The emergence of LLMs like ChatGPT has inspired both excitement at the possibilities and caution as leaders consider what the next phase could bring. In addition to the long-standing debate around the future of jobs, there are questions regarding the inaccuracies these bots can sometimes produce (‘hallucinations’), data security, and ethics as they can pick up on the internet’s biases and stereotypes.
What might LLMs bring to the world of rule-making and rule-taking to improve how laws, regulations, and standards are created and updated, and how they are understood by business and society?

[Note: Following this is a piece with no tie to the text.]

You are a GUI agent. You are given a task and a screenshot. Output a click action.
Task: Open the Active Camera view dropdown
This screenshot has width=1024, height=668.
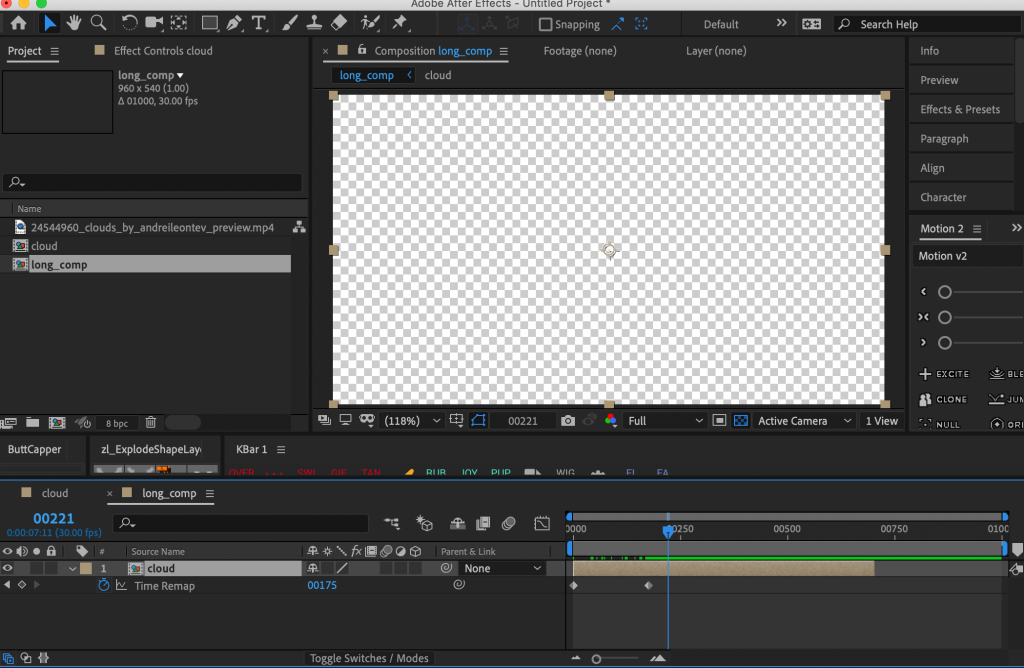pos(805,421)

The power of contextual delivery
Providing the right information at the right time is key for rule-makers and rule-takers to carry out their jobs efficiently and accurately. If you are a legal drafter, you don’t want to lose focus switching between research tools and the drafting environment. If you are an auditor, you don’t want to have to leave the audit platform to search for relevant guidance. You want to be able to access that information as and when you require it.
This is already something we at Propylon work with organizations to address through contextual delivery. Our APIs allow for the integration between our software and other tools to provide the right information at the right time.
New-generation LLMs present opportunities to tap into AI technology to build on contextual delivery and take it to the next level, slashing the amount of time spent on redundant tasks and acting as an aid in drafting and research processes.
Greater accuracy in rule-making and rule-taking
Imagine you are implementing a process, for example, drafting a piece of legislation or a company policy. Along the way, you want to check for errors and so you ask your content: is there anything I’ve missed?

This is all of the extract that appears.